凍てつく寒さの昨年末、練習後にいつものようにチーム用具の後片付けをしていた。
YBCルヴァンカップでニューヒーロー賞を受賞するなど、充実したシーズンを過ごした早川隼平は、仕事の手を止め、シーズンオフの過ごし方について少し話してくれた。
「時間があるので、家族に勧められた本でも読もうと思っています。何冊かあるんですよ」
あれから2カ月。新シーズンの開幕を控えた2月半ばの昼下がり、早川にシーズンオフに読んだ本で印象に残っている作品を尋ねてみた。
「兄ちゃんが教えてくれた『「のび太」という生きかた』という本ですね。なるほど、と思うところがいくつかあって。アニメ『ドラえもん』に出てくる主人公ののび太はすぐに楽をしようとしますが、ドラえもんはそこで助けないんですよね。
挑戦したときに手助けをしてくれる。最初からサポートを求めたら、それはただ楽をしているだけになりますから。自分の成長にはつながらない。これは自分の人生にも通じるかなと思いました」
今季は実績ある多くのアタッカーが加入し、ポジション争いはし烈を極める。出場機会をつかむのは昨季以上に難しくなるかもしれない。
18歳の生え抜きも厳しい現状を把握していた。
「プロであれば、きっとみんなも悩むことはあります。サッカー選手には、いろいろな選択肢があると思うんです。自分にとって、何が最適なのかも考えないといけない。ただ、今は置かれている場所で、できることをやるのが大事だと思っています」
冷静すぎるくらい自分に矢印を向けている。楽をするつもりはない。大原サッカー場で、必死にもがいている。
トライ・アンド・エラーを繰り返していると、ドラえもんではないが、周囲の先輩から声をかけられるという。
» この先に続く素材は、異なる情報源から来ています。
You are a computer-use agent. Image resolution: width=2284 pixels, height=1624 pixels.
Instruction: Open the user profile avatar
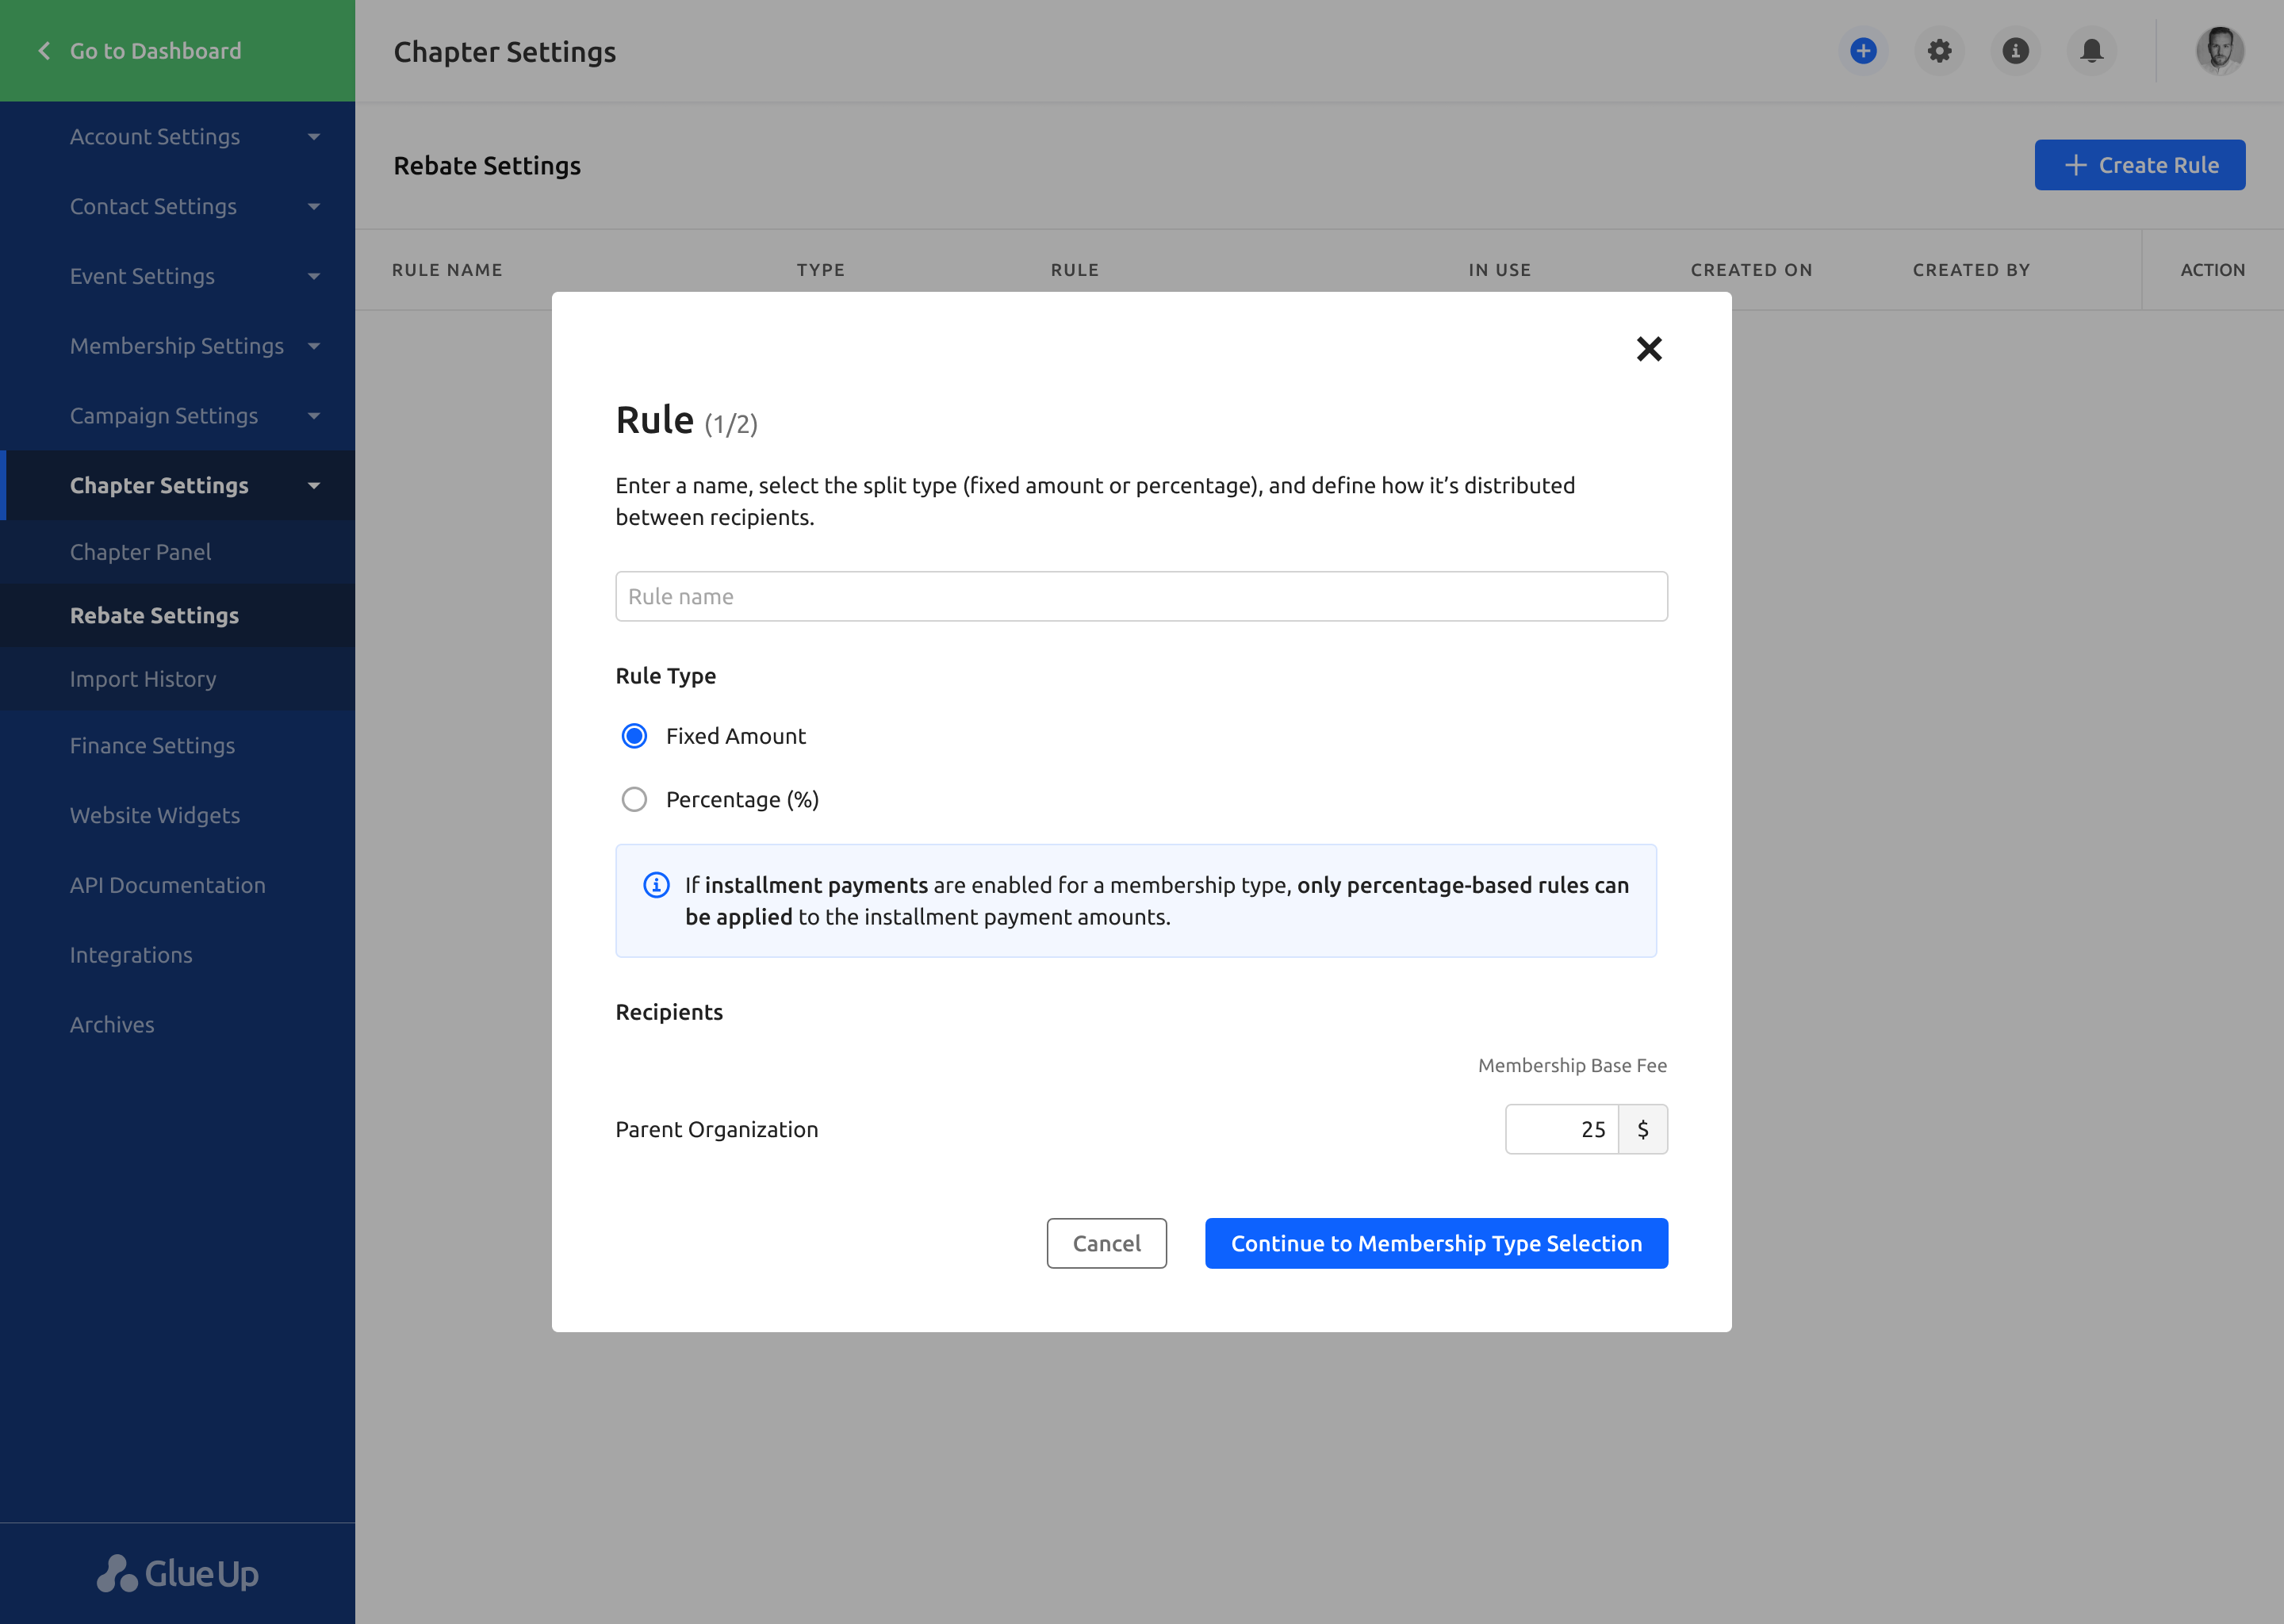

「浦和レッズにはこれだけ良い選手が集まっているので、学ぶことは多いです。ペア マティアス ヘグモ監督、コーチたちとも話しています。自分の居場所って、自分ではどうこうできないこともありますが、最善を尽くすことは常にできるので」
レッズにはあんなこんなことも、不思議なポッケで叶えてくれるドラえもんはいない。自力でポジションをつかむために、きょうもひたむきにボールを追いかける。それが『早川隼平という生きかた』である。